*Assignment*:
Wherever the word "will" shows up in the data, report the line it sits in.

*Information shown*:
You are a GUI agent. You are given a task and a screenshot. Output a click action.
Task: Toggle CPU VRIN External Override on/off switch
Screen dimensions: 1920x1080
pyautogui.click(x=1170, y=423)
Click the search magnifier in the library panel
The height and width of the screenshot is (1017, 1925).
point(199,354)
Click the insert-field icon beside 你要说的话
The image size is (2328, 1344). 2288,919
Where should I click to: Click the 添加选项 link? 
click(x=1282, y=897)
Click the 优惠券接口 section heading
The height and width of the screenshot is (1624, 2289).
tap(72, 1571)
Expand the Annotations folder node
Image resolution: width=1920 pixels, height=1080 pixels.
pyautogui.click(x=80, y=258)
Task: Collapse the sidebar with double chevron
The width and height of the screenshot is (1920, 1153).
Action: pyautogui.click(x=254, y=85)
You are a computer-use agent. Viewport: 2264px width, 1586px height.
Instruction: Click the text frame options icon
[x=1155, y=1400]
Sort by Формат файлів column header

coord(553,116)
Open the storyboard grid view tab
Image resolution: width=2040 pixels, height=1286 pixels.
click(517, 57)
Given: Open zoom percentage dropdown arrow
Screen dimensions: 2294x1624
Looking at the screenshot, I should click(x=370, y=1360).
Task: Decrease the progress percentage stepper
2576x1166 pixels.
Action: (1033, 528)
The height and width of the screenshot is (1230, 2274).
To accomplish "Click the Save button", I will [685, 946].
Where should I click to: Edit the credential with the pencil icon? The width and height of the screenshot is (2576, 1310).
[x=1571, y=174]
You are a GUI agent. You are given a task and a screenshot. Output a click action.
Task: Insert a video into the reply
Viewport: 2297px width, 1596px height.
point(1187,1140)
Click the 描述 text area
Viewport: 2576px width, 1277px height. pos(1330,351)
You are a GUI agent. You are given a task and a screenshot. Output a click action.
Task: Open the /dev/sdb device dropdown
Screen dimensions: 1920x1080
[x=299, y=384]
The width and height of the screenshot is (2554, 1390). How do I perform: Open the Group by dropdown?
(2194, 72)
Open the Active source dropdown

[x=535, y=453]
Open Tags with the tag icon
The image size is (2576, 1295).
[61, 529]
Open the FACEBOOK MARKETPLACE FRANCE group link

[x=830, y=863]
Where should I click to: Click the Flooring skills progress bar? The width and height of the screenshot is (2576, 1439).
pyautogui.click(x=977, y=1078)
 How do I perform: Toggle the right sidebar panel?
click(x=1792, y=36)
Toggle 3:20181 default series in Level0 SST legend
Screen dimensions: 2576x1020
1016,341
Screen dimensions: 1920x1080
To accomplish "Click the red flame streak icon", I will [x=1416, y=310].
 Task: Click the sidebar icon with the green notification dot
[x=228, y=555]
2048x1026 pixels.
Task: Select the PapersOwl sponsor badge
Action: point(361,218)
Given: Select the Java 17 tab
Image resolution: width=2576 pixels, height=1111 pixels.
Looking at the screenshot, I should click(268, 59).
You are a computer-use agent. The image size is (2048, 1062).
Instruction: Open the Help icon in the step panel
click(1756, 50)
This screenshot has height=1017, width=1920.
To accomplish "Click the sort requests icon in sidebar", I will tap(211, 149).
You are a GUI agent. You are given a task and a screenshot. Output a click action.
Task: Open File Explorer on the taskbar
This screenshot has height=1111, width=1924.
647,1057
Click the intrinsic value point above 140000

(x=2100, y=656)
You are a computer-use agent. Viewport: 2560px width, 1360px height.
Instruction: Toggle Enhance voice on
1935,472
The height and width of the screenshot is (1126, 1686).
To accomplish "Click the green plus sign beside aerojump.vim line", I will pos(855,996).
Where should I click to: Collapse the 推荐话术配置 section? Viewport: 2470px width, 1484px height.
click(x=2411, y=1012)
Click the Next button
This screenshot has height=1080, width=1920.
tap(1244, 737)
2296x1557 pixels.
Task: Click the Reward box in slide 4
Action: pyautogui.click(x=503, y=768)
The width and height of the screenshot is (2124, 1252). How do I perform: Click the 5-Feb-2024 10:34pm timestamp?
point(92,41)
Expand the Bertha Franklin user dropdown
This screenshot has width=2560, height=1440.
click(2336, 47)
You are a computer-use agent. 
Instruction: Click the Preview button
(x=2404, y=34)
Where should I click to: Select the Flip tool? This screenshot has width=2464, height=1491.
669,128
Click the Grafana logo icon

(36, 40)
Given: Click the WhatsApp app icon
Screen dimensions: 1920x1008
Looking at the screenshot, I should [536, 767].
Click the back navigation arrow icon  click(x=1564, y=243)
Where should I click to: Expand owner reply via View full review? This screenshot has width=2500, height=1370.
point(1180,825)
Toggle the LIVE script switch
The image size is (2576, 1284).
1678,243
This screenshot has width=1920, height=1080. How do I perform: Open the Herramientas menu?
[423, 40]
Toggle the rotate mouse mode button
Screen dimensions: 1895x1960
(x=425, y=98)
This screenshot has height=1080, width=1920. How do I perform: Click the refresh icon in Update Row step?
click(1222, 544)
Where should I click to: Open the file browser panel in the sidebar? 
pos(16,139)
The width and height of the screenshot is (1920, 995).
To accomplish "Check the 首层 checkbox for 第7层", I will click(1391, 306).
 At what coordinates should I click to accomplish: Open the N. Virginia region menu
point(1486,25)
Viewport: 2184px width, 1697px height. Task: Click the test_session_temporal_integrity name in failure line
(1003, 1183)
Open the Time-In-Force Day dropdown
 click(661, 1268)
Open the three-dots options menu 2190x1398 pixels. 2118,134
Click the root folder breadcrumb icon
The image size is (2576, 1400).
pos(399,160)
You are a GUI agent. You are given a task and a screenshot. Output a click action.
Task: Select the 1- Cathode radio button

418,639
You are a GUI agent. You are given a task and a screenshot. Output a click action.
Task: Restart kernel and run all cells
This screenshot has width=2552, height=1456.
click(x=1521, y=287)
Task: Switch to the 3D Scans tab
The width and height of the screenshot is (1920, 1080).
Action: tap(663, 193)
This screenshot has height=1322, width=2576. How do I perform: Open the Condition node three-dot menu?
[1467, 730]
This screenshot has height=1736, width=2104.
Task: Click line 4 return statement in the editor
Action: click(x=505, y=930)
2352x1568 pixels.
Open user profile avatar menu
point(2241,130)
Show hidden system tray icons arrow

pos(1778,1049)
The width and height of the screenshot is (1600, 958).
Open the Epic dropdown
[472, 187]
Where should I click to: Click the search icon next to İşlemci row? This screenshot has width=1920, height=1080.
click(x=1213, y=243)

*Solution to the exercise*:
To accomplish "Click the Save button", I will [685, 946].
To accomplish "Click the red flame streak icon", I will [x=1416, y=310].
To accomplish "Click the sort requests icon in sidebar", I will tap(211, 149).
To accomplish "Click the green plus sign beside aerojump.vim line", I will pos(855,996).
To accomplish "Check the 首层 checkbox for 第7层", I will click(1391, 306).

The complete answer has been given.